__Short problem__: Rewrite the lines as a Markdown table with the columns Row and Line, leaving out blank lines. Begin at the line that has "This screenshot has height=136, width=194." and stop after the line that has "point(626,830)".

__Data excerpts__:

-------------------------

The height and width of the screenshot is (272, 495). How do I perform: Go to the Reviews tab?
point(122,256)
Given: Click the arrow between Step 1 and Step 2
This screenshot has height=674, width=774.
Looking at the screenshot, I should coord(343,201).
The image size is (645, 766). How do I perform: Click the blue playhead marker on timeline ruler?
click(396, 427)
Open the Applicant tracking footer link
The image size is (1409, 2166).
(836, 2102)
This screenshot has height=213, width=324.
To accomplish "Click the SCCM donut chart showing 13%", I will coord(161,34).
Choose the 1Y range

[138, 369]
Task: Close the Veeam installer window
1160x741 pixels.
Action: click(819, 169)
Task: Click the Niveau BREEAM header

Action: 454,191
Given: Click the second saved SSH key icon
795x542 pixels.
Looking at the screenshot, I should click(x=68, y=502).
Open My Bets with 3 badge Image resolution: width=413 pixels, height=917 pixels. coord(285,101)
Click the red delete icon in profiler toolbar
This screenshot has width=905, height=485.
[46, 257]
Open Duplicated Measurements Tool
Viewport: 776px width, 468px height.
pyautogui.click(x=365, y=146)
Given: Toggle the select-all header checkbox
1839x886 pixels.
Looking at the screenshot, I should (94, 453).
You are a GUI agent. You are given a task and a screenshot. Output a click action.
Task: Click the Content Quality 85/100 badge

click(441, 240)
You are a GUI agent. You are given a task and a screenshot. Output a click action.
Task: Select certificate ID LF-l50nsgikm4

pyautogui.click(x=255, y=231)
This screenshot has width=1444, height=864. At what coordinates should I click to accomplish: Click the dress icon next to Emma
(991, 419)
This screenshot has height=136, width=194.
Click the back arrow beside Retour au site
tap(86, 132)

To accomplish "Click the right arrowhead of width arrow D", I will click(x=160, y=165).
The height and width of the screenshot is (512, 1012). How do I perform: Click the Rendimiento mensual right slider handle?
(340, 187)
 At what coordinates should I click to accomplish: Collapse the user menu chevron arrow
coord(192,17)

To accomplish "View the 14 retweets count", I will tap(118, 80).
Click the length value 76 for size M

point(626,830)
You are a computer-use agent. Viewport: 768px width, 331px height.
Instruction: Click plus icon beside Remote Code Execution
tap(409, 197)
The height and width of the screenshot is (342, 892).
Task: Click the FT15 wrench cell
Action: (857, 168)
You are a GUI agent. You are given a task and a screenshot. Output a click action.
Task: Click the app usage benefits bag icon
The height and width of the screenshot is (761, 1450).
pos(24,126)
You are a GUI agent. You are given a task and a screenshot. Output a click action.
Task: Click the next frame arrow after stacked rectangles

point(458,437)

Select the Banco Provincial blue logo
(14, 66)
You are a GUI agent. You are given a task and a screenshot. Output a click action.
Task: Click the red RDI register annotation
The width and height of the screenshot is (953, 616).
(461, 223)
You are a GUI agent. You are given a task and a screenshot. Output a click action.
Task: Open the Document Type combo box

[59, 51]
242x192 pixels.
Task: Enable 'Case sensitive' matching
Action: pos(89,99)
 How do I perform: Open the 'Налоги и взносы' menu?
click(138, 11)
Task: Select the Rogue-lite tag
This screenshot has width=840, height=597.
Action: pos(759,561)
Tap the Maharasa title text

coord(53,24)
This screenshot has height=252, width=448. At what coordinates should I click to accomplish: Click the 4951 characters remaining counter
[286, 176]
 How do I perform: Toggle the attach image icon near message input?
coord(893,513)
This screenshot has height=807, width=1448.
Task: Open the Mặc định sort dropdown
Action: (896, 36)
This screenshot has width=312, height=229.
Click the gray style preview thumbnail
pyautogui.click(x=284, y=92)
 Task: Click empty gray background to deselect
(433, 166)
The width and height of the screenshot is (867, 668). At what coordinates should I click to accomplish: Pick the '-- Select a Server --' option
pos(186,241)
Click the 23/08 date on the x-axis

-------------------------

__Task answer__:
| Row | Line |
|---|---|
| 1 | This screenshot has height=136, width=194. |
| 2 | Click the back arrow beside Retour au site |
| 3 | tap(86, 132) |
| 4 | To accomplish "Click the right arrowhead of width arrow D", I will click(x=160, y=165). |
| 5 | The height and width of the screenshot is (512, 1012). How do I perform: Click the Rendimiento mensual right slider handle? |
| 6 | (340, 187) |
| 7 |  At what coordinates should I click to accomplish: Collapse the user menu chevron arrow |
| 8 | coord(192,17) |
| 9 | To accomplish "View the 14 retweets count", I will tap(118, 80). |
| 10 | Click the length value 76 for size M |
| 11 | point(626,830) |